Looking ahead, Jeremy Berman’s vision for AI addresses critical barriers that hinder progress toward true general intelligence, such as catastrophic forgetting—where models lose prior knowledge when learning new information. His advocacy for systems with “built-in revision loops” offers a promising direction, allowing AI to explore solution spaces adaptively and retain learned data over time. Aligning with the neuro-symbolic debate, Berman posits that neural networks, when equipped with sufficient computational power and optimized structures, can emulate the capabilities of biological neural systems. This perspective fuels optimism that within the next decade, challenges like catastrophic forgetting during fine-tuning could be resolved. Such advancements would pave the way for AI to achieve reasoning capabilities comparable to human cognition, transforming how technology integrates into scientific discovery and societal applications. Berman’s forward-thinking approach underscores the urgency of evolving beyond existing paradigms to unlock AI’s full potential.

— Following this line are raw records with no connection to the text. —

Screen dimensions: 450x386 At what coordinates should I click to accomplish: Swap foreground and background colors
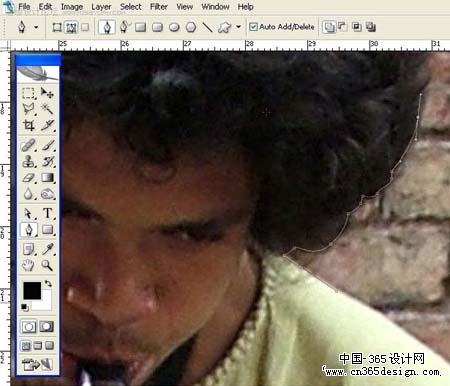49,283
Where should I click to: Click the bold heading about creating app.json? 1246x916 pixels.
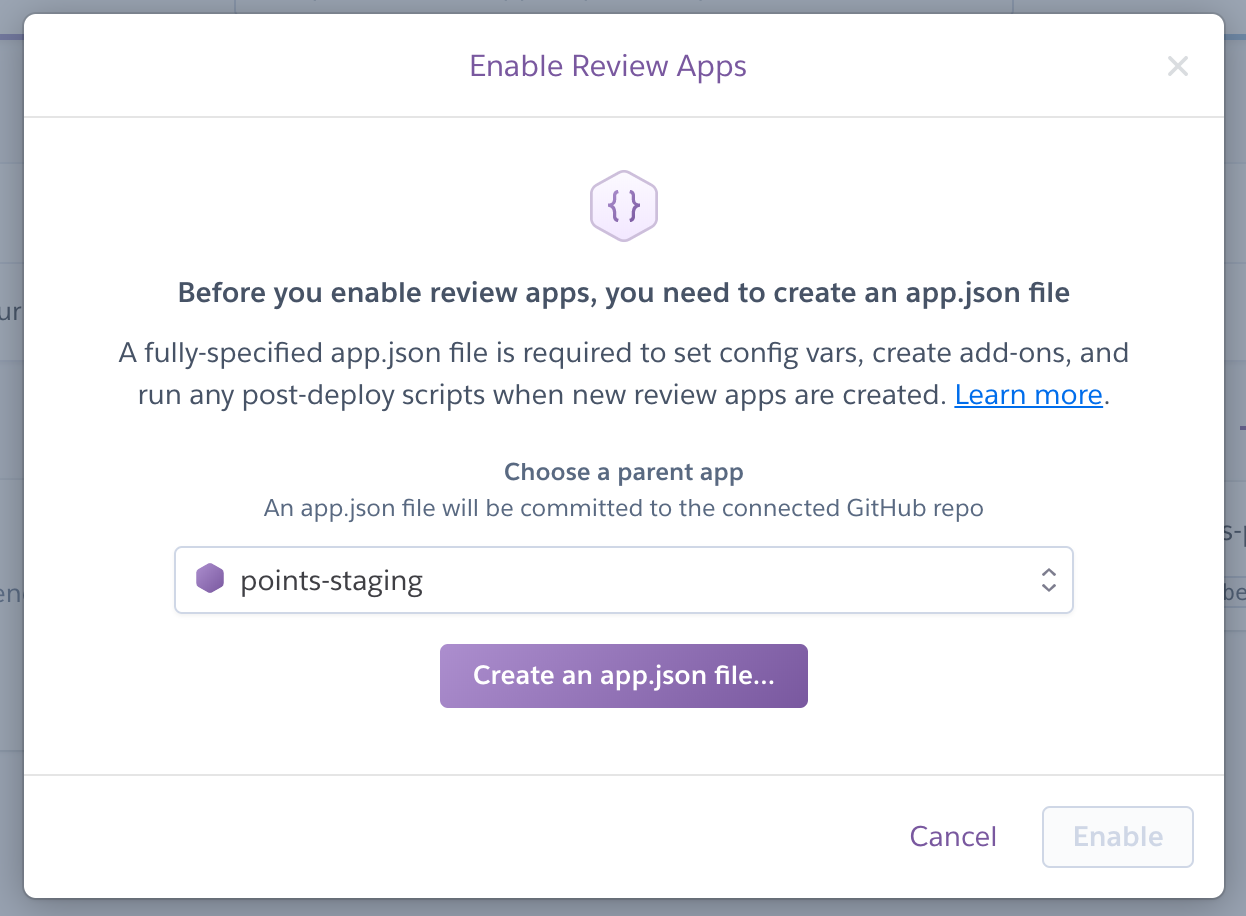pyautogui.click(x=623, y=294)
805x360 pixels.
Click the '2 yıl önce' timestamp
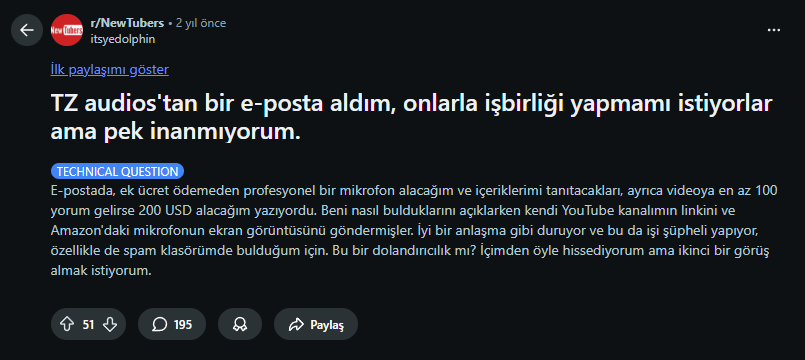click(x=201, y=23)
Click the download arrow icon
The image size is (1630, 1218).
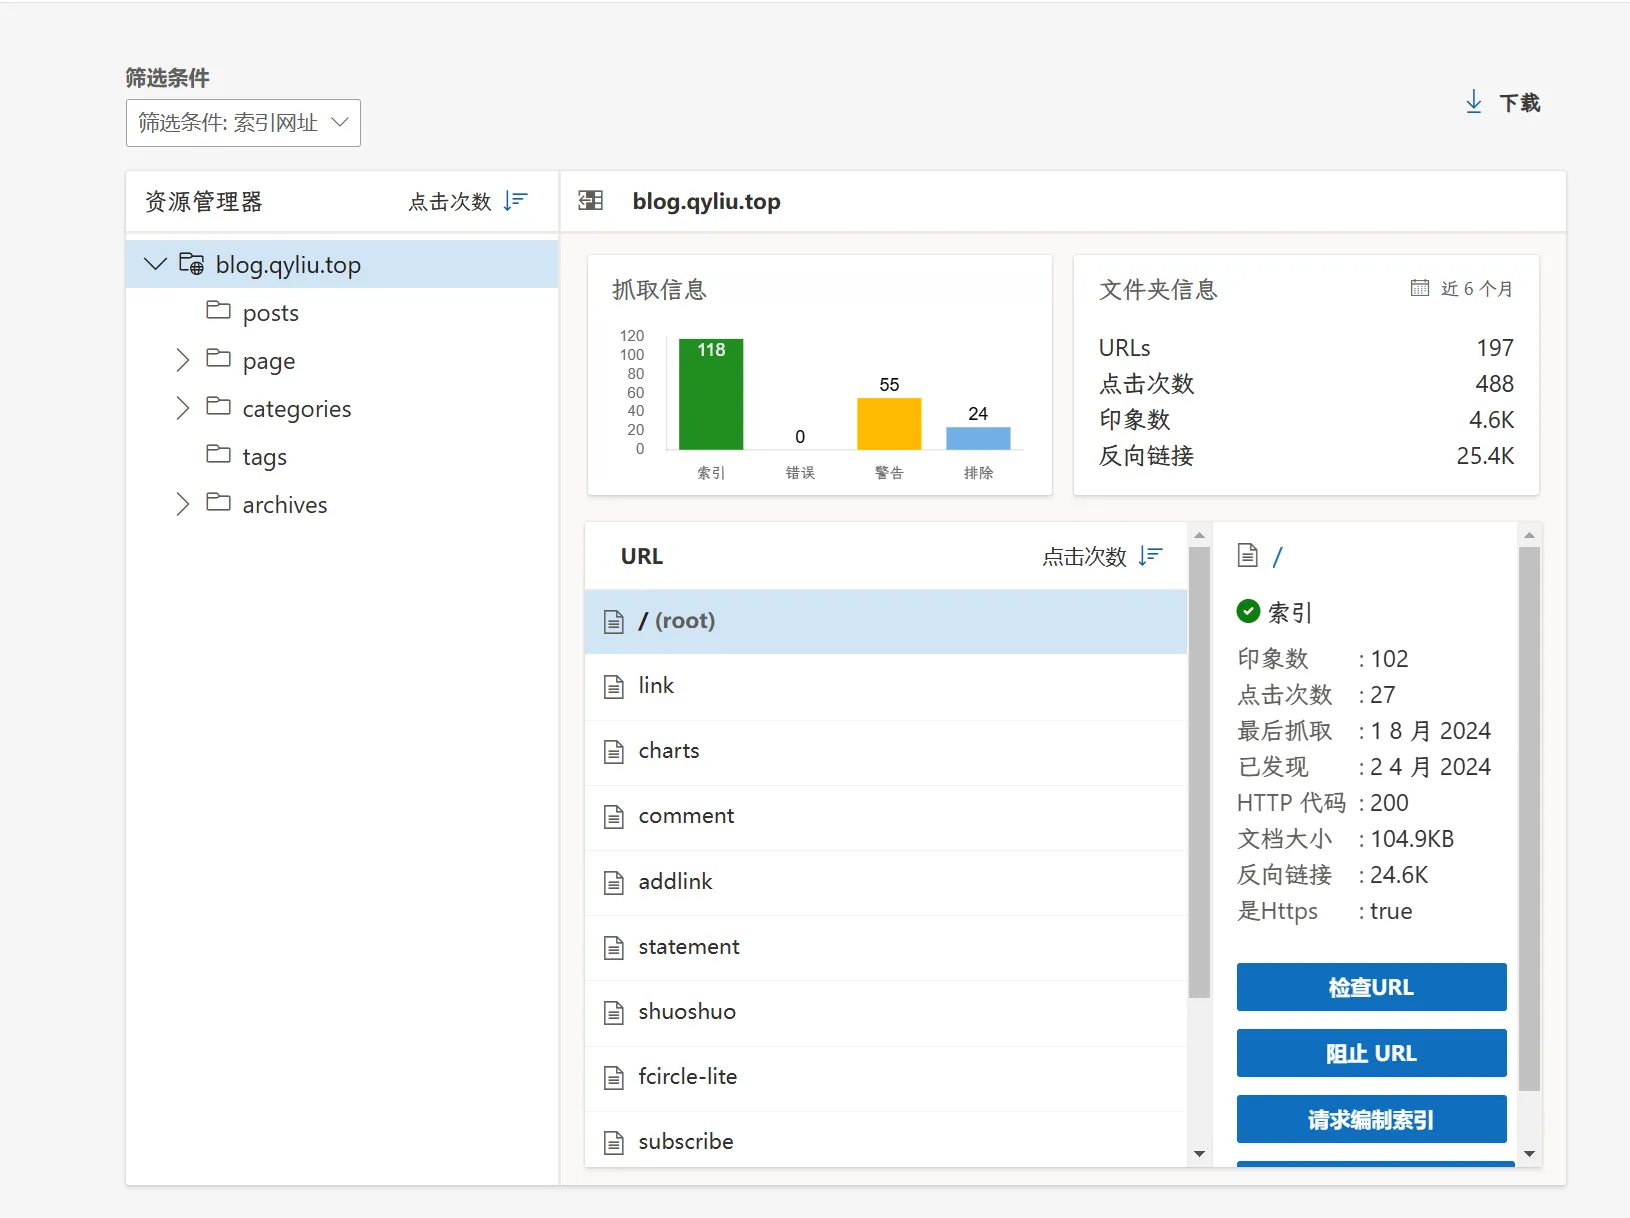point(1473,102)
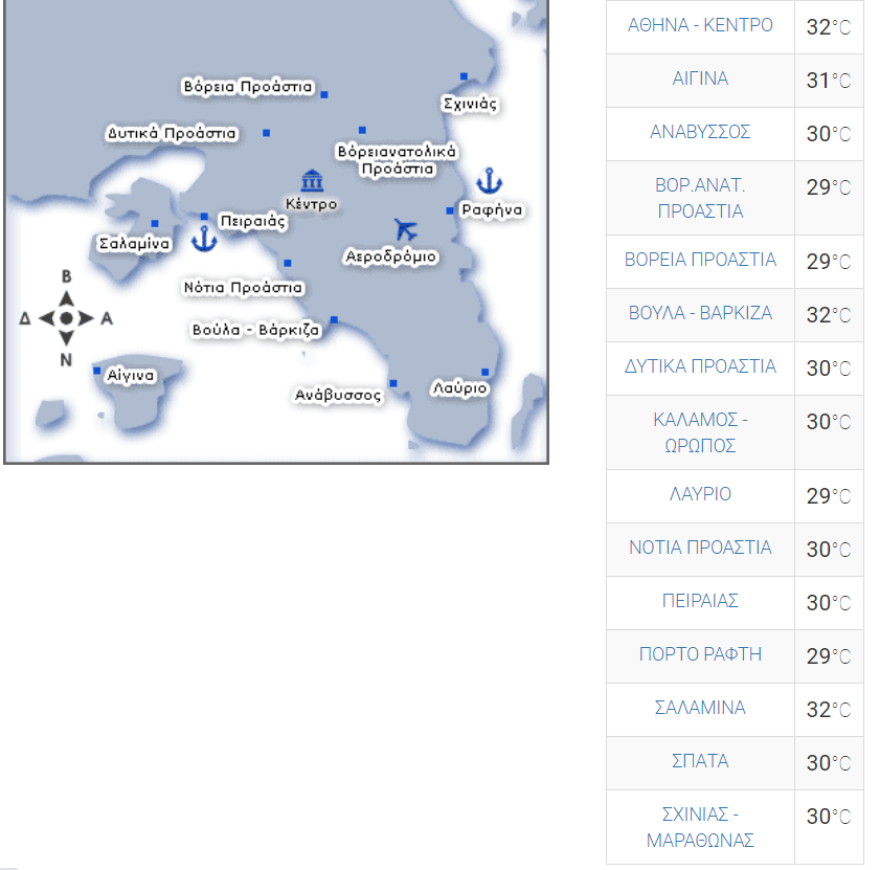Open ΣΠΑΤΑ forecast link

(700, 761)
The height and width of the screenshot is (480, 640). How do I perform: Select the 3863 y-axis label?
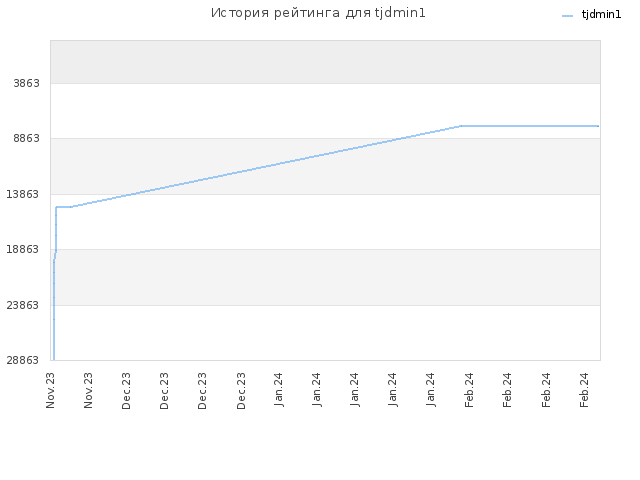pyautogui.click(x=27, y=83)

Bridging the Human-Machine Performance Gap

Another facet of Berman’s contribution lies in confronting the stark performance disparity between humans and AI on abstract reasoning tasks. While humans achieve around 75% accuracy on ARC-AGI v1, even advanced models like GPT-4 lag far behind at a mere 5%, illustrating the immense difficulty of these challenges. Berman’s work over the past eight months, inspired by thought-provoking concepts from Jeff Hawkins’s “A Thousand Brains,” seeks to close this gap by reimagining how AI processes abstract patterns. His transition to natural language-based reasoning offers a dynamic alternative to static coding methods, enabling machines to approach problems with greater conceptual depth. This shift not only addresses the immediate shortcomings of language models but also sets a foundation for long-term progress in AI’s ability to synthesize new knowledge. By focusing on meta-skills—learning how to create new skills—Berman’s research points toward a future where AI might rival human ingenuity in deciphering complex, rule-based scenarios.

Paving the Way for Transformative Progress

Reflecting on the strides made through Jeremy Berman’s efforts in the ARC-AGI v2 challenge, it becomes evident that his adoption of natural language as a core reasoning tool marked a pivotal moment in AI research. His recognition of the limitations inherent in current models, which often fail to exhibit genuine understanding, spurred a rethinking of traditional approaches. Moreover, the emphasis on broad exploration strategies over repetitive iteration provided a fresh lens through which to view problem-solving in artificial intelligence. Berman’s vision for adaptive, self-revising systems tackled fundamental issues, setting a precedent for how the field could evolve. As discussions around artificial general intelligence gain momentum, his contributions offer a roadmap for overcoming architectural and computational barriers. The insights gained from this work inspire a renewed focus on developing AI that could one day match human cognitive abilities, driving the community to explore innovative solutions and push the boundaries of what technology can achieve.